IIRC the basic idea behind a wetsuit is that the water goes in initially (why you initially feel cold when you enter water in a wetsuit) and only changes quite slowly after that, so it has time to heat up to body temperature. Also having some water in there dilutes the sweat and makes them a bit less sticky. Plugwash 11:24, 1 June 2006 (UTC)[reply]
Unfortuantely links to magazines tend to expire quite quickly, so here's a useful link that may stay longer [2] - if you look at the the quoted figures you'll see that water conducts slightly better than neoprene, and 20 times more than air (refer to [3] to see that O2 & N2 have the same conductivity). However, it is quite inappropriate to call water an excellent conductor, when there are materials (metals) that conduct up to 1,000 times better than water. The real reason that a wetsuit works is that water has a high capacity to hold heat and is consequently an excellent convector. Without a wetsuit heat would be removed from the skin and carried away by moving water. With a wetsuit a thin layer of water gets in, but cannot convect away. This layer of water insulates about as well as the neoprene as long as it is not continually escaping and being replaced ("flushing").

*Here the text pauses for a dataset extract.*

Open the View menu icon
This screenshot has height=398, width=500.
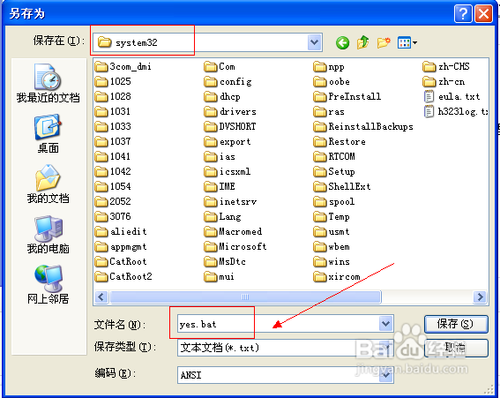click(407, 43)
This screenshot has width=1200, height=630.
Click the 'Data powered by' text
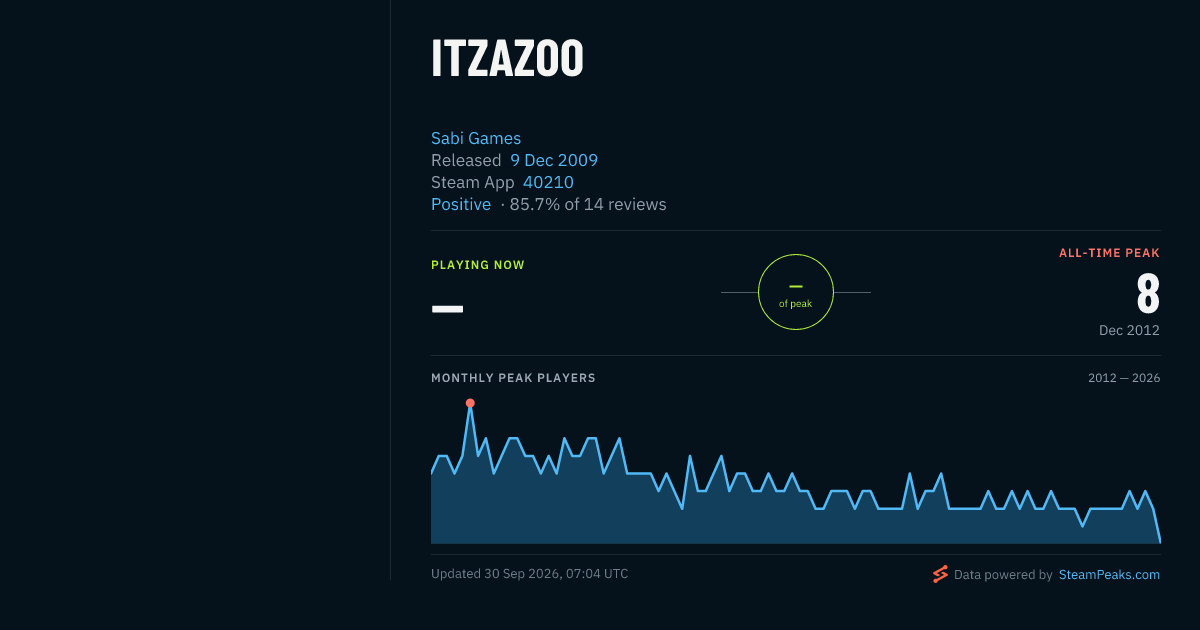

It should be obvious that trapping a layer of air near to the skin will provide 20 times the insulation of water or neoprene - that's how a dry suit works. RexxS (talk) 01:50, 13 January 2008 (UTC)[reply]

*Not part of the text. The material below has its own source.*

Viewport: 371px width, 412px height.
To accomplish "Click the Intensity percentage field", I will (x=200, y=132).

The problem is that dry suits work in two ways. Some merely keep water out so that a standard air-trapping material inside, like nylon fleece, can do the heat insulation (you could even use goosedown if the dang things didn't tend to leak a bit at the neckseal). Other drysuits have a layer of neoprene foam on the outside so that they are capable of insulation even if you have little on, underneath. Or that adds to what you have on. Most people don't understand that a plain uninsulated drysuit (slick outside, no neoprene foam inside) with no air insulation inside or outside, would not work well. It would cling to the skin with the squeeze and would be as COLD as wrapping yourself in a form fitting garbage bag. There IS not thin later of air next to the skin in the average drysuit with no undergarment at depth, and even if there was one, there would be serious free convection problems with it.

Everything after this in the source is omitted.